Aetna, the most bullish of the healthcare insurers until now, admits it expects to lose more than $300 million this year on the exchanges. Currently they sell plan on the exchanges in 15 states and had planned to join another five. But now it says it will undertake “a complete evaluation of our current exchange footprint, as the poor performance of these products warrants such an analysis,” according to CEO Mark Bertolini.
This reflects a change in attitude from as recently as April this year when Bertolini called ObamaCare “a good investment.” In January he spoke of the importance of achieving “universal coverage” and suggested this social mission helped offset the company’s losses on the exchanges for ObamaCare in its first two years.
In other words, Mr. Bertolini was patting himself on the back for supporting this liberal nirvana until the economic reality of staggering losses reminded him that he had an obligation to his stockholders to make a profit.
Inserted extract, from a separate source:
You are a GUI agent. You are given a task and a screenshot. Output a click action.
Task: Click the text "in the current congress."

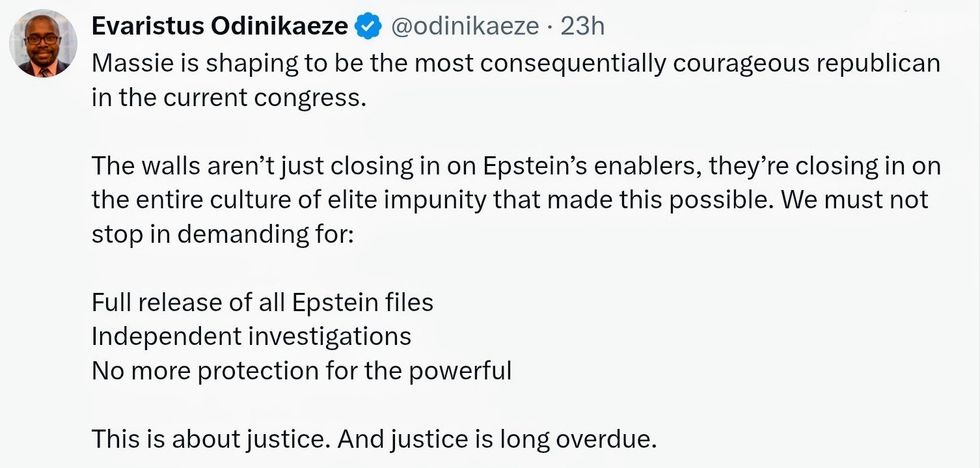tap(228, 100)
Now, after repeating these same themes, he says, “at the same time, we are committed to being good stewards of our balance sheet.” Bertolini, unlike Obama, must eventually acknowledge reality.
Aetna is certainly not alone in coming to this acknowledgement of reality. UnitedHealth Group, the nations’ largest healthcare insurer, conceded they were suffering huge losses as early as last November.
Then, in April, UnitedHealth announced plans to exit the ObamaCare exchanges in almost all 34 states they currently serve beginning in 2017. Chief Executive Stephen J. Hemsley said that the “smaller overall market size and shorter-term, higher-risk profile within this market segment continue to suggest we cannot broadly serve it on an effective and sustained basis.”
In an earlier blog (UnitedHealth Drops ObamaCare) I said:
“With the exit of UnitedHealth from the exchanges, many states will be left with only two or even one insurer available. An analysis by the Kaiser Family Foundation found that in 532 counties, UnitedHealth’s departure will mean two insurers are left, and in 536 counties there will be only one insurer available. The Wall Street Journal editorial board says this will leave only 48% of all counties served by three or more insurers while 24% will be served by only one.”
“This scarcity of competition will undoubtedly be exploited by the remaining insurers, allowing them to raise their already high prices. Even worse, the end of the bailout provisions of the law in 2017 will force insurers to pass along the true cost of ObamaCare insurance for the first time. Get ready for much higher out-of-pocket expenses when the 2017 rates are announced.”
With the retreat of Aetna, this situation just got worse.
The Wall Street Journal editorial board summarizes the matter:
“As long as command-and-control liberals are in charge of U.S. health care, companies that put their trust in government can’t serve their shareholders. It’s a tragedy the health insurance lobby lied to itself and its shareholders about this reality when it supported ObamaCare in 2010.”